## Text provided
--- --- ---

The earliest Spaceview watches had no dial whatsoever and printed the Bulova logo as well as the indices on the underside of the crystal. Later models added things like a chapter ring — and came in a range of designs and case shapes, including some quite funky ones — as the original cal. 214 movement was later updated to the cal. 218. Another interesting feature is that there’s no crown immediately visible, and time-setting is performed at the case back.
Advertisements from 1961 show Accutron watches retailing for $150, the equivalent of about $1,290 in 2020 dollars. The various versions of the Spaceview are all collectible and generally inexpensive as compared to many vintage watches. It’s even relatively easy to find modern batteries that’ll fit right in old Accutron movements and start them sweeping and humming away.
The Accutron’s tuning-fork tech survived for a time even into the quartz era and was adopted by other brands, such as Omega, with its Megasonic watches. More cool cred for the Accutron: it powered the first wristwatch to be accurate enough to qualify for official US Railroad use, and it was used in 46 NASA space missions. One advertisement from the time asserted that with the Accutron you could “wear a piece of a satellite as a wristwatch.”
Today, the tuning-fork movement is no longer produced, and Bulova has mostly stopped using the Accutron name. The brand’s modern Precisionist collection uses quartz movements (262,144Hz) that feel like descendents of the Accutron, as they similarly feature seconds hands that sweep like those of mechanical watches. The brand, however, did produce a limited collection of watches (using a Precisionist movement) called the Accutron II Alpha in 2014 that recalled the open dials of early Spaceview watches. It also seems that Bulova has more such tributes in the works as this year marks the Accutron’s 60th anniversary.

--- --- ---

## Data for analysis

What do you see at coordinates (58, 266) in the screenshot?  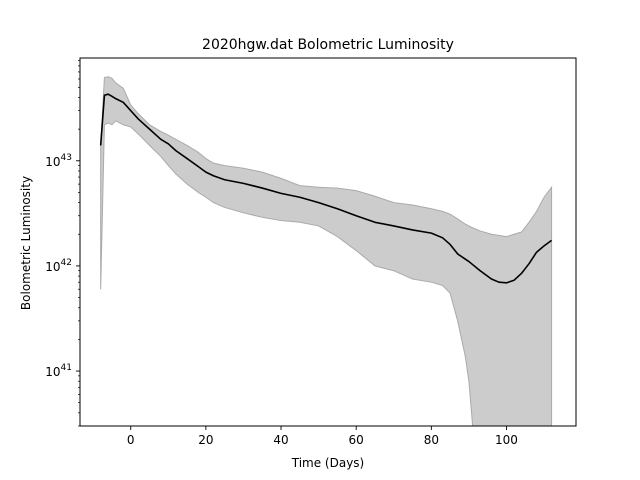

--- --- ---

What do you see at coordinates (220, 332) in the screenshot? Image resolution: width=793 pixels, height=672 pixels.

--- --- ---

## What to work on
According to the Bulova Accutron text, in how many NASA space missions was the Accutron used? The data above comes from a separate source unrelated to the text.

## Output
46